● **WHAT TO WORK ON**
Extend the slides on statistical power in t-tests past their last sentence, writing the passage that would come next.

The Wilcoxon test (example)

Week 8
  • Note the use of [] and ==. What does it do?
ms$marks[ms$stream == "wed1.3"] # vector subsetting same as...
ms[ms$stream == 'wed1.3', 'marks'] # data frame subsetting
  • What do we conclude from the test?
  • Both tests are non-significant, so we can be reasonably confident that there is no difference between the two groups

Statistical power in a two-sample test

Week 8

Statistical power is the probability to detect a significant difference between two samples, given there is a true difference between them

  • This probability should normally be >80%
  • If it is less, we have little power to detect a difference, should there be one
  • By conducting a pilot study, we can estimate the variation and the expected difference between samples (in the case of a t-test)
  • This allows us to conduct a power test and plan the required sample size

Remember the example with the two boxes?

What was your power in this example?

Week 8

Statistical power in a t-test

Week 8

There is a trade-off between sample size (or standard deviations), expected difference, type I error probability (\(\alpha\)) and type II error probability (\(\beta\)) and the power (\(1-\beta\))!

Power t-test: example

Week 8

You are trying to find out whether it is possible to detect a 20 % change in transpiration if you apply a certain treatment to forest trees, and your funding restricts you to a sample size of 8 trees:

In a pilot study you find a mean of 4 \(L~d^{-1}\) (liters per day) with a standard deviation of 2 \(L~d^{-1}\). The expected difference is 1 \(L~d^{-1}\)

We simulate a t-test based on these assumptions, what do we conclude?

set.seed(0)
t.test(rnorm(n = 8, mean = 4, sd = 2), rnorm(n = 8, mean = 5, sd = 2))

    Welch Two Sample t-test

data:  rnorm(n = 8, mean = 4, sd = 2) and rnorm(n = 8, mean = 5, sd = 2)
t = -0.6851, df = 13.997, p-value = 0.5045
alternative hypothesis: true difference in means is not equal to 0
95 percent confidence interval:
 -3.124121  1.611485
sample estimates:
mean of x mean of y 
 4.297588  5.053906

Power t-test: example continuted

Week 8

Given the above, a t-test is unlikely to detect a potential difference, so how big would our sample size need to be?

power.t.test(delta = 1, sd = 2, power = 0.8)

     Two-sample t test power calculation 

              n = 63.76576
          delta = 1
             sd = 2
      sig.level = 0.05
          power = 0.8
    alternative = two.sided

NOTE: n is number in *each* group

This tells you that you need a sample size of ca. 65 to achieve a power of 80 % (i.e. 80 % change to detect the difference if there is one).

Conclusion: Don't even start the experiment if your sample size is restricted to 8, you only have about a 15% chance to detect a potential difference (see next slide)!

Power t-test: example continuted

Week 8
power.t.test(n = 8, delta = 1, sd = 2, sig.level = 0.05)

     Two-sample t test power calculation 

              n = 8
          delta = 1
             sd = 2
      sig.level = 0.05
          power = 0.1521558
    alternative = two.sided

NOTE: n is number in *each* group

Again, sample size, expected difference, standard deviations, \(\alpha\) (type I error probability), and \(\beta\) are traded off, you can't have the cake and eat it!

● **RECORDS SUPPLIED**
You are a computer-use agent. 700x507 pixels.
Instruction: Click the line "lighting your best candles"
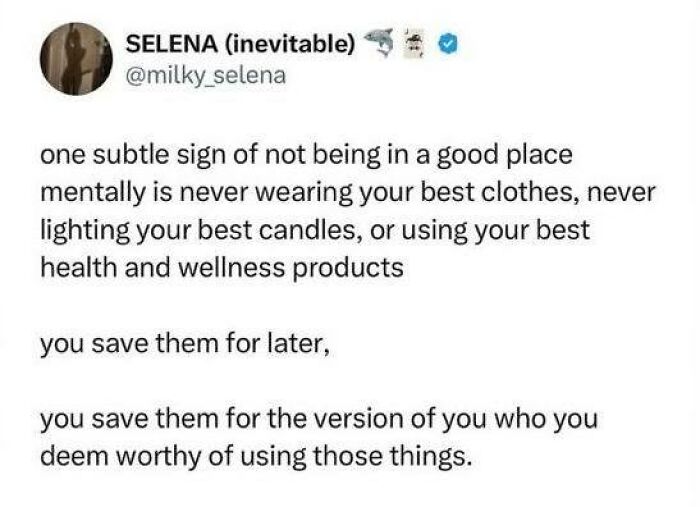(x=315, y=230)
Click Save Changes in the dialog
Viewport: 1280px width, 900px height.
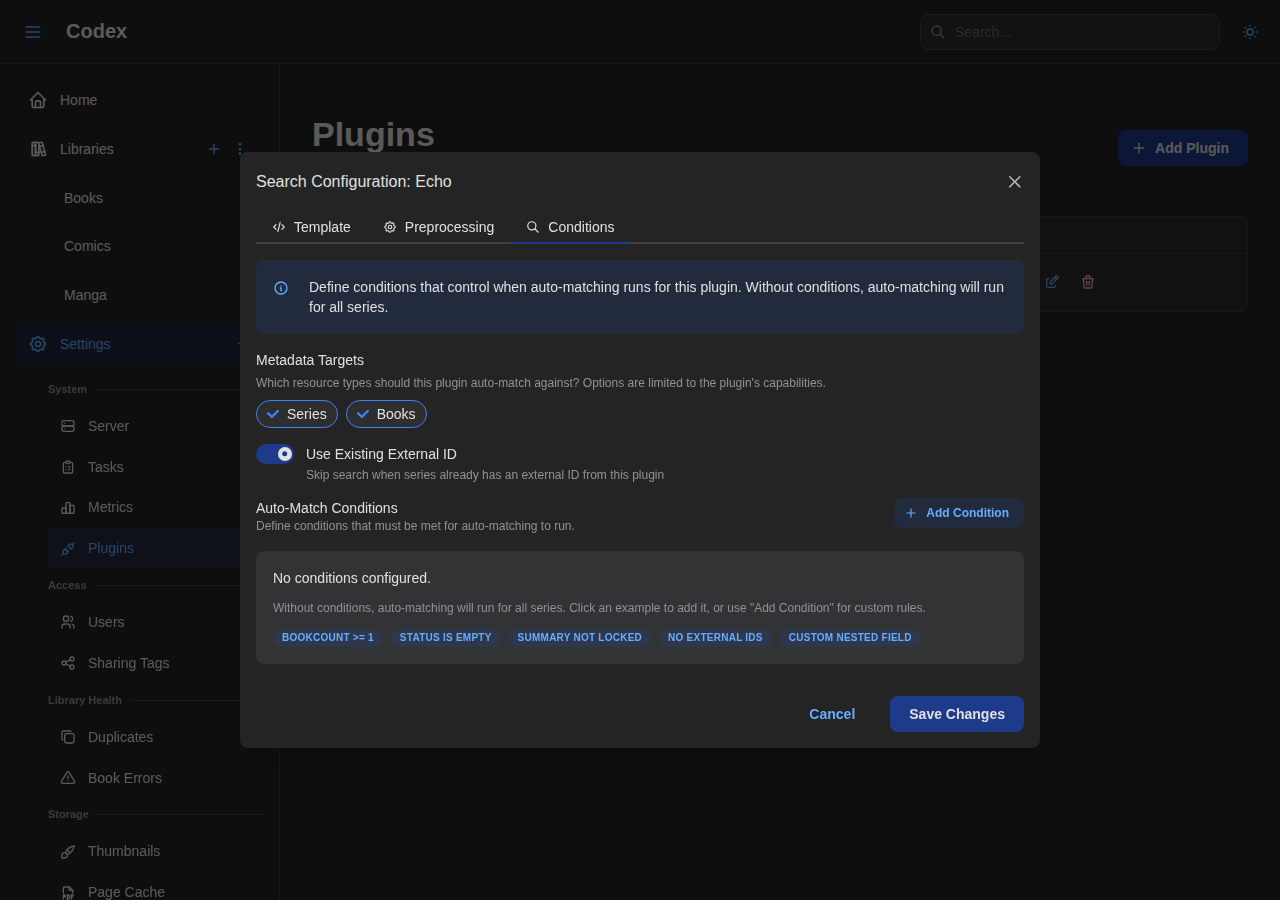pyautogui.click(x=956, y=714)
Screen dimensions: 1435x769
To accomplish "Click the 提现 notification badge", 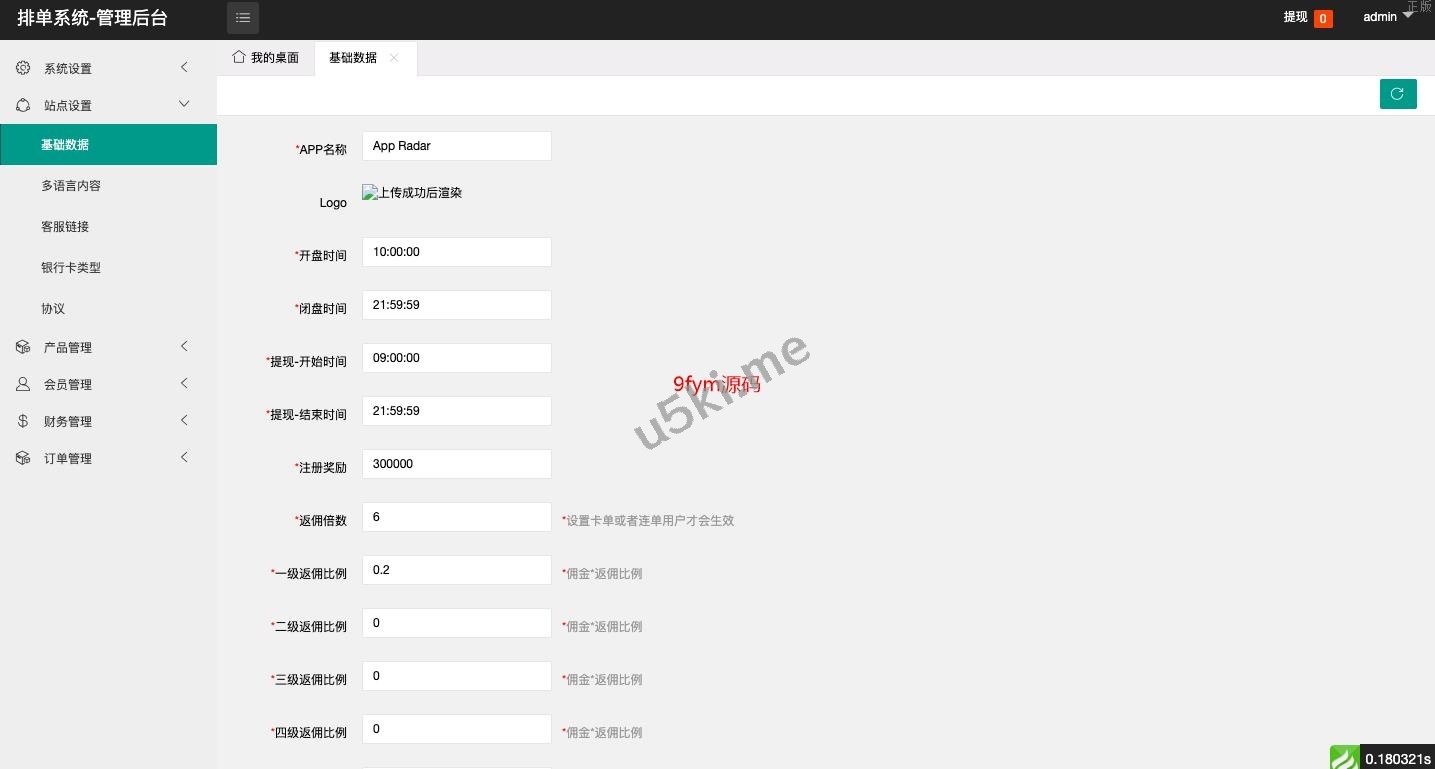I will click(1322, 18).
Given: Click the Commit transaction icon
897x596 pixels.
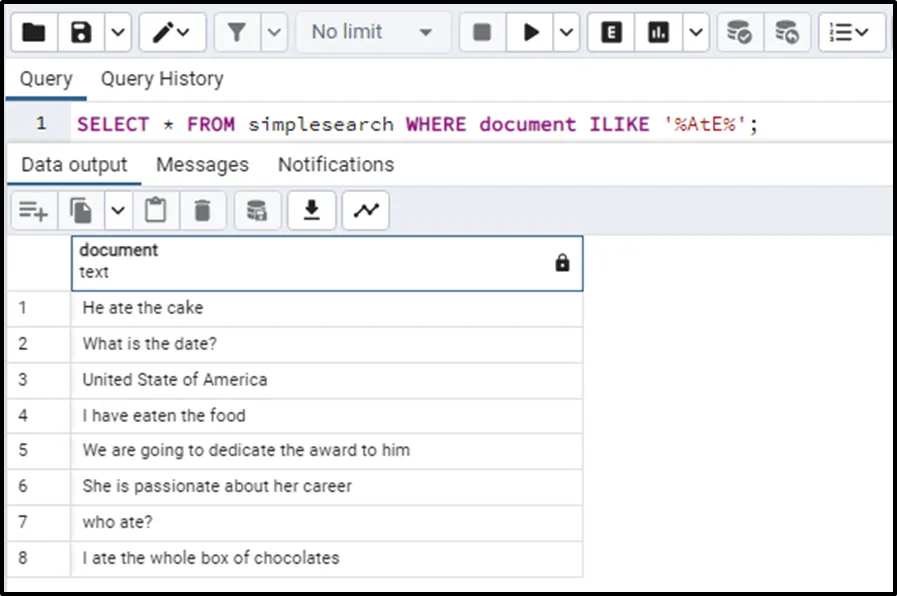Looking at the screenshot, I should pyautogui.click(x=739, y=33).
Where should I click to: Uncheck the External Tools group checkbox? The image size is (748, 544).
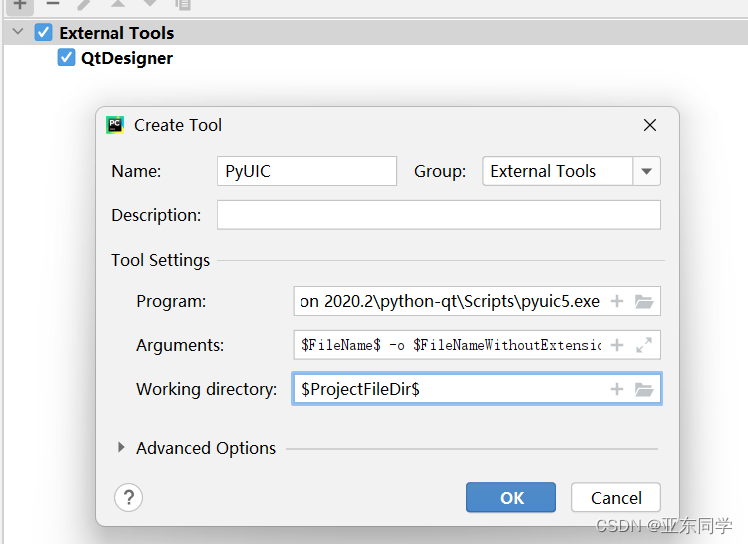(x=44, y=32)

● **TASK ANSWER**
Example question

Week 8

What can you do to improve your power in a t-test?

  1. You can try to reduce unsystematic variation in order to obtain lower standard deviations
  2. You can decrease your \(\alpha\)-level
  3. You can reduce the sample size
  4. All of the above is correct

Bar plots

Week 7

Plotting the results of a t-test

Week 8

Create a simple data frame, one categorical, one continuous variable:

set.seed(132)
dat <- data.frame(gender = rep(c('M', 'F'), each = 10), 
                  height = c(rnorm(n = 10, mean = 177, sd = 9), 
                             rnorm(n = 10, mean = 160, sd = 9)))
head(dat, n = 12)
   gender   height
1       M 181.2670
2       M 172.0055
3       M 176.9104
4       M 186.6029
5       M 170.5899
6       M 174.1140
7       M 165.8587
8       M 167.2362
9       M 184.8210
10      M 197.8447
11      F 162.8337
12      F 148.5576

Plotting the results of a t-test

Week 8

Conduct the t-test (as seen earlier):

t.test(height ~ gender, data = dat)

For a quick look at the data, use the exploratory plotting function boxplot:

boxplot(height ~ gender, data = dat, ylab = "Height (cm)", boxwex = 0.5)

Plotting the results of a t-test (customised plot)

Week 8

First calculate the mean and standard errors per group:

means <- tapply(dat$height, dat$gender, mean) # calculating the mean per group
ses <- tapply(dat$height, dat$gender, se) # calculating the sd per group

and plot it:

bp <- barplot(means, ylim = c(0, 200), ylab = "Height (cm)")
arrows(x0 = bp, y0 = means - ses, x1 = bp, y1 = means + ses, angle = 90, code = 3,
       length = 0.04)

…and plot it more nicely!

Week 8
par(mar = c(4, 4, 1.5, 2.5), bg = NA)
bp <- barplot(means, ylim = c(0, 200), col = c("white", "black"), mgp = c(2, 0.3, 0.8), 
              tcl = 0.25, las = 1, axisnames = F)
mtext("Height (cm)", side = 2, line = 2.8)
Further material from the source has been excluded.